# What to do
Please return each entry that follows exactly as given, but without pictures.
------------------------
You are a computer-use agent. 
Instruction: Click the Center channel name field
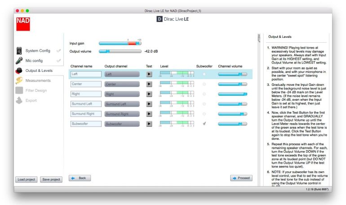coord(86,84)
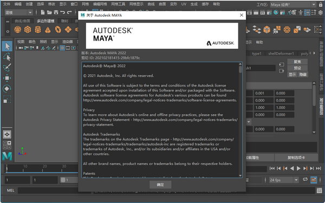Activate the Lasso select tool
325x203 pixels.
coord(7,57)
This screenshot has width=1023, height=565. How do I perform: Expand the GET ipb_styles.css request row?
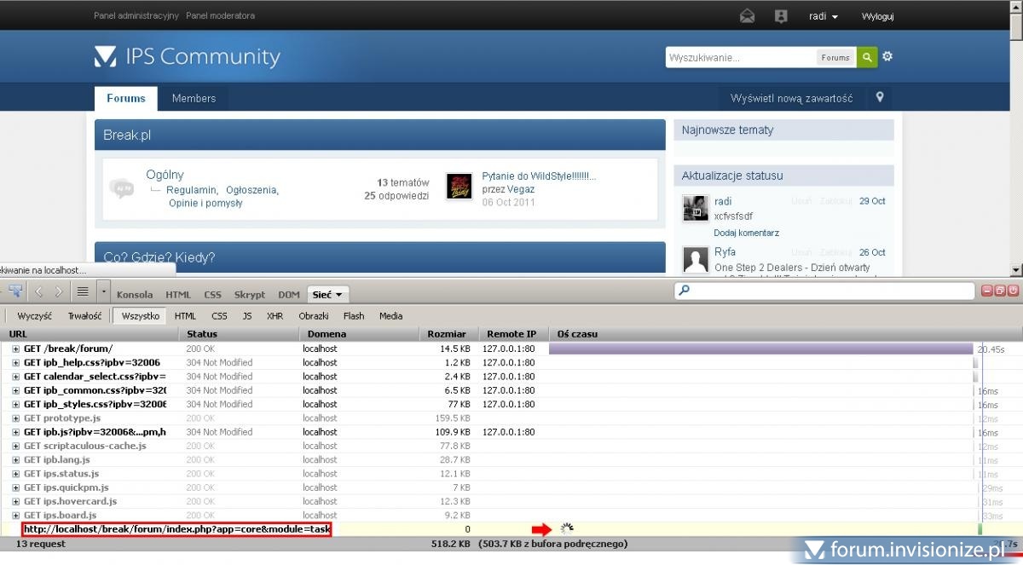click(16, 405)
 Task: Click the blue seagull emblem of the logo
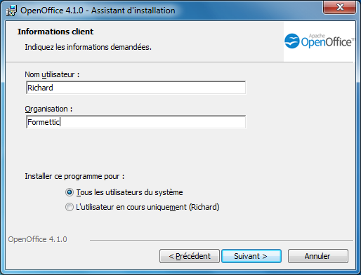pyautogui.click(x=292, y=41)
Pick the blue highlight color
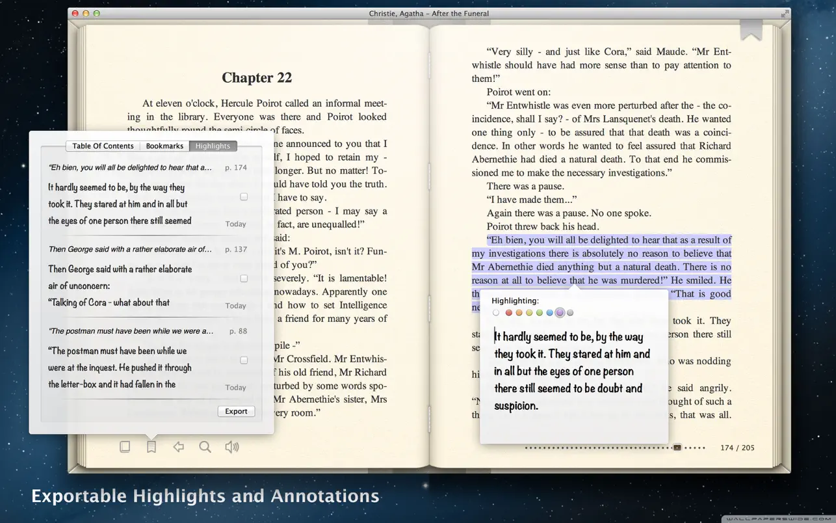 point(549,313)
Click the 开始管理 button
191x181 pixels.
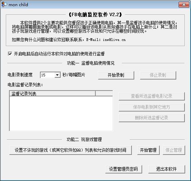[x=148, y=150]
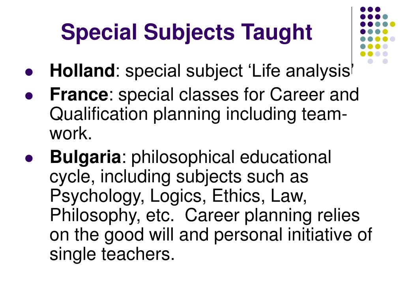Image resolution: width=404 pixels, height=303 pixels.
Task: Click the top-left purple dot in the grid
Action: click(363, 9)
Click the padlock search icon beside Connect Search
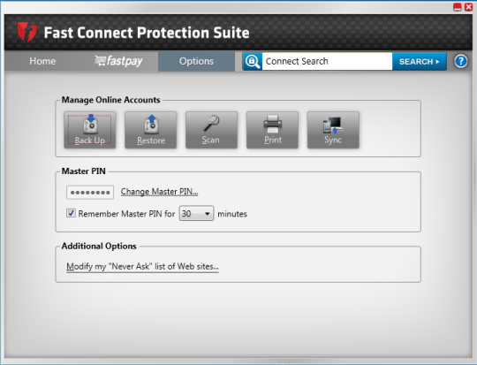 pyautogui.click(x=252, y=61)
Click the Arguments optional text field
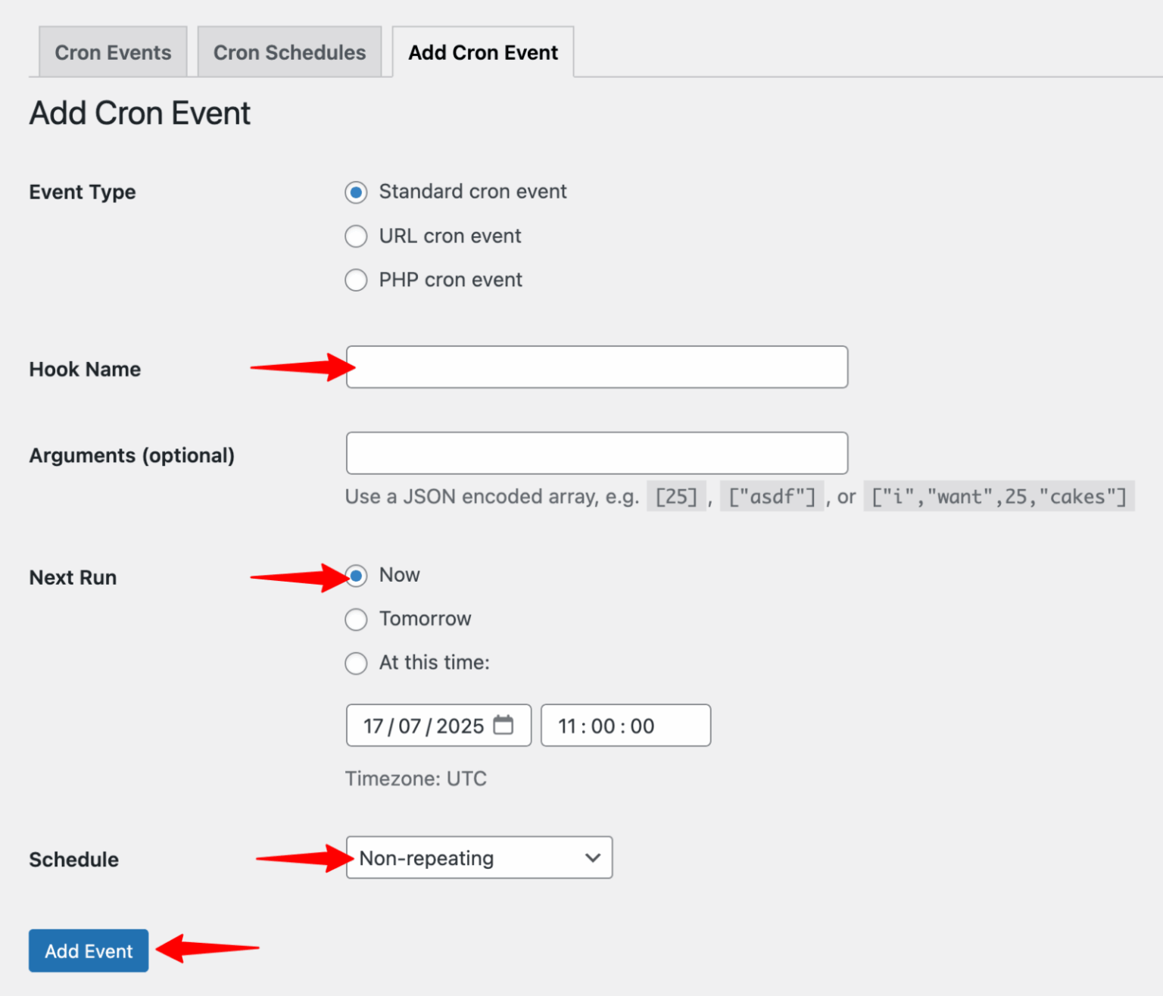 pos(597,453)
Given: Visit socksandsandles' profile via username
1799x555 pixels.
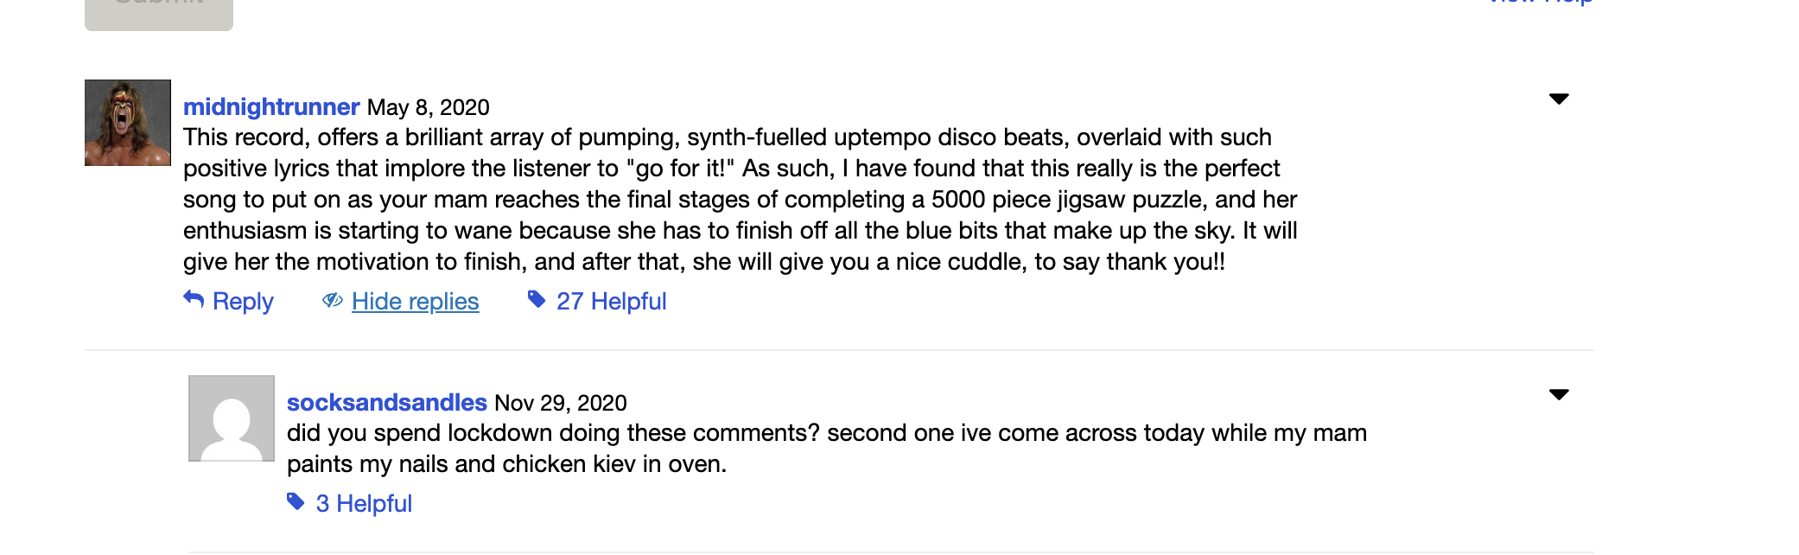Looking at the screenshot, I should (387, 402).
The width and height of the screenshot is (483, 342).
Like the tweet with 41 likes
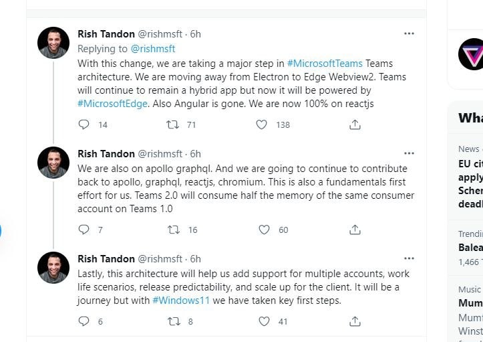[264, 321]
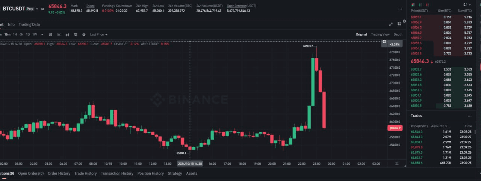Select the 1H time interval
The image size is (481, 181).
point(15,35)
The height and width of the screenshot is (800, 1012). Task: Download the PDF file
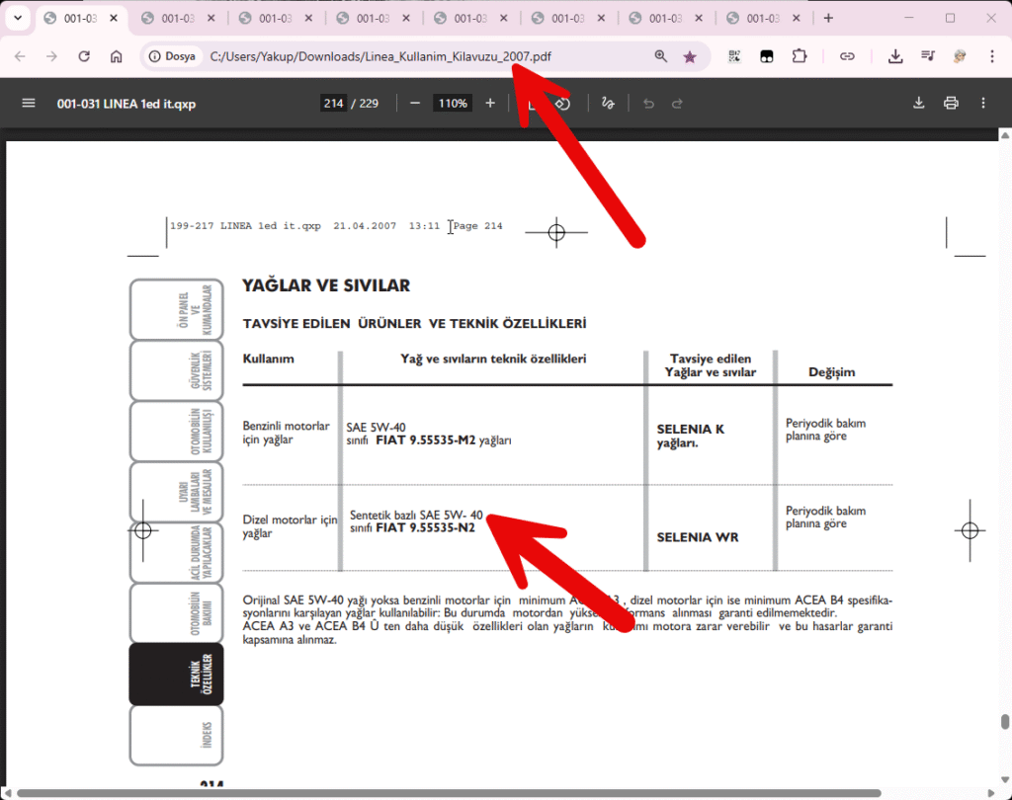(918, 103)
------------------------
# Task solution
You are a computer-use agent. 
Instruction: Click the Center channel name field
coord(86,84)
Activate the Lasso select tool
325x203 pixels.
coord(7,57)
This screenshot has width=1023, height=565. How do I perform: Expand the GET ipb_styles.css request row?
click(16, 405)
 Task: Click the blue seagull emblem of the logo
pyautogui.click(x=292, y=41)
Pick the blue highlight color
 point(549,313)
Click the 开始管理 button
191x181 pixels.
[x=148, y=150]
Image resolution: width=404 pixels, height=303 pixels.
Task: Click the top-left purple dot in the grid
Action: click(363, 9)
Click the padlock search icon beside Connect Search
 pyautogui.click(x=252, y=61)
Click the Arguments optional text field
 pos(597,453)
Given: Visit socksandsandles' profile via username
1799x555 pixels.
Looking at the screenshot, I should (387, 402).
The width and height of the screenshot is (483, 342).
Like the tweet with 41 likes
[264, 321]
Select the 1H time interval
The image size is (481, 181).
point(15,35)
The height and width of the screenshot is (800, 1012). Task: Download the PDF file
(918, 103)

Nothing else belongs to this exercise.